The Tavern

I am 7 minutes late for our first date. You are sitting at the bar with your back towards the door, a startlingly white, starched collared shirt--like much of your wardrobe, noticeably too large for you--accentuating the breadth of your shoulders, your back, your ribs, even as it swallows you whole. I wonder what it is you have in there, to need a cage that expansive around it. I figure that's what I've come here to find out.

The fading summer sun is melting the windows set within the stone walls behind me, lighting you up like a goldfish in a bowl. I hadn't noticed the chestnut red undertones in your feather-fine hair before this moment. I hadn't noticed your feather-fine hair before this moment.

You are going to turn around, but you haven't yet.

The time I stand staring at you like this spans a second, maybe two: just long enough for it to register that I am seeing you before you know I am. That I am taking you in without yet being taken in. That whatever is about to happen between us hasn't quite started happening yet.

You are going to turn around, but you haven't yet. And I'm standing here, suspended with the dust motes in the orange air, feeling my life split in two.

I feel the person I've been up until this moment suddenly standing, invisible but present, beside me. She squeezes my hand. Leans in and delivers the tenderest of kisses to my cheek. And without a word, she walks out the door.

You are turning around. A bolt of lightning grounds itself like an army of electric fire ants marching down through every cell in my body into the stone floor below. You must have smelled the ozone.
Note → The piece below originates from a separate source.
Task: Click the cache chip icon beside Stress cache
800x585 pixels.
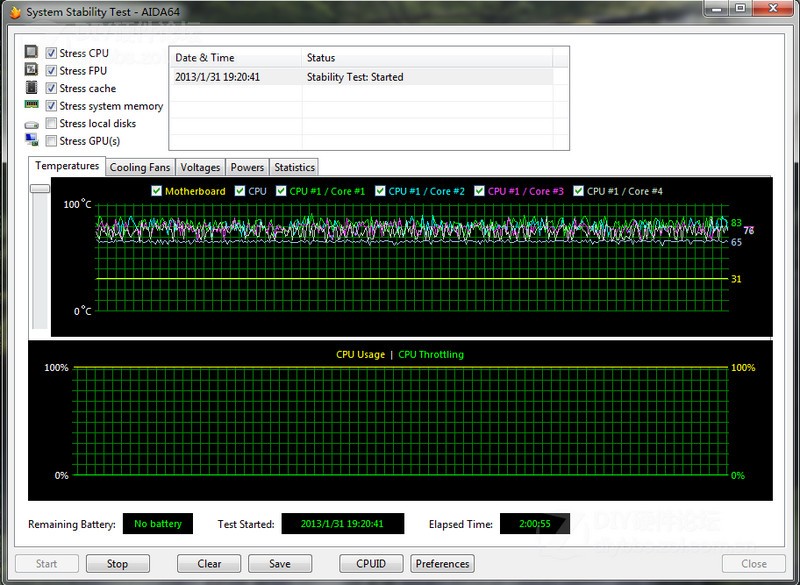Action: 31,89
I feel the queasy ecstasy of the bottom falling out, of time revealing its true nature--and looking nothing whatsoever like the reliable, if ominous, arrow it so likes to pretend to be. I feel the dizzying mystery of the future being responsible for the now.

Just as if I had called your name, you are turning and looking me straight in the eyes--an absurd, startlingly white bandage half-loose and flapping like a flag of surrender across your upper lip.

I don't have the slightest memory what my first words were to you in that, our first moment intentionally spent together, when the new me met the new you for the first time, but I remember they were clever. And I remember your appreciative laugh.

Happy Anniversary, my love. Thank you for changing me.